# Analyse server stored data

In [36]:
# Imports
from datetime import datetime, timedelta
import json
import time
from collections import Counter
import random

from pymongo.mongo_client import MongoClient
from pymongo.server_api import ServerApi
import matplotlib.pyplot as plt
import matplotlib.patches as mpatches
from nltk.corpus import stopwords
from nltk.stem import WordNetLemmatizer

from src.media import Outlet, Article

In [37]:
# Define functions
def getDateRange(start_date, end_date):  # Return list of datetime.date objects between start_date and end_date (inclusive).
    date_list = []
    curr_date = start_date
    while curr_date <= end_date:
        date_list.append(curr_date)
        curr_date += timedelta(days=1)
    return date_list

In [38]:
# Make maptlotlib show graphs in new window
%matplotlib qt 

In [39]:
# Constants
# Date range for articles being scraped from the server
startScrapeDate = "15/09/2021"
endScrapeDate = "15/09/2022"

collectionCap = -1 # The maximum amount of articles to get pulled from the server (set to -1 for uncaped scraping)

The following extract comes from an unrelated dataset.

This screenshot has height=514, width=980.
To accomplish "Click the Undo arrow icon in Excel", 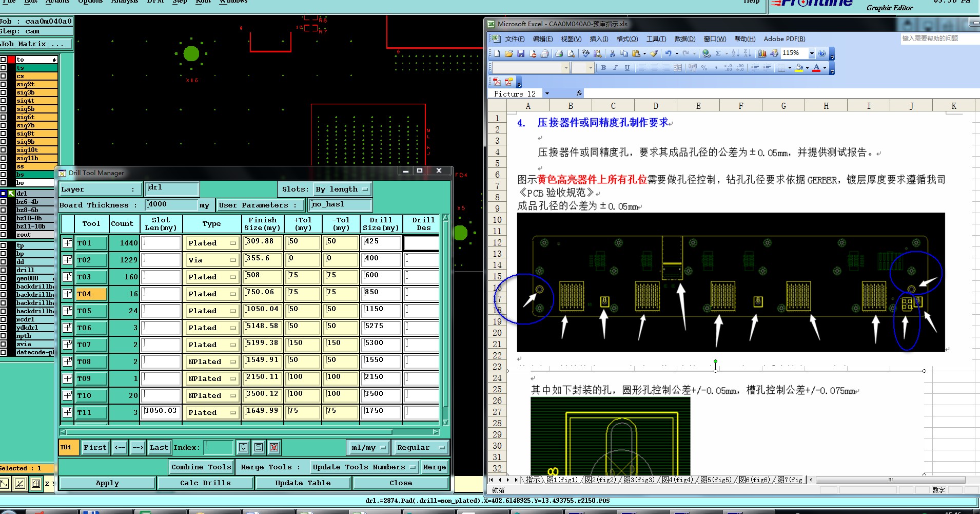I will (x=668, y=53).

startScrapeDate = datetime.strptime(startScrapeDate, "%d/%m/%Y")
endScrapeDate = datetime.strptime(endScrapeDate, "%d/%m/%Y")
stopwordsSet = set(stopwords.words('english'))
lemmatizer = WordNetLemmatizer()

In [40]:
# Load setup data
with open("./settings.json", "r") as setupFile:
    setupData = json.load(setupFile)

In [41]:
articleList = []
startScanTime = time.time() # Track the time elapsed 
DBClient = MongoClient(setupData["DB_URI"], server_api = ServerApi('1')) # Connect to the database

# Get articles from DBClient
articleCollection = DBClient[setupData["DB_NAME"]]['newsData']
articleCursor = articleCollection.aggregate([{'$match': {'publishDate': {
                '$gt': startScrapeDate, 
                '$lt': endScrapeDate
        }}}])

for articleIndex, article in enumerate(articleCursor):
    articleList.append(Article(
                article["outletName"],
                article["headline"],
                article["description"],
                article["author"],
                article["publishDate"],
                article["sentimentScore"]
        ))
    
    print(f"\r Collected article number {articleIndex + 1}", end="")
print(f"\n Collected a total of {len(articleList)} articles in {round((time.time() - startScanTime), 3)} seconds")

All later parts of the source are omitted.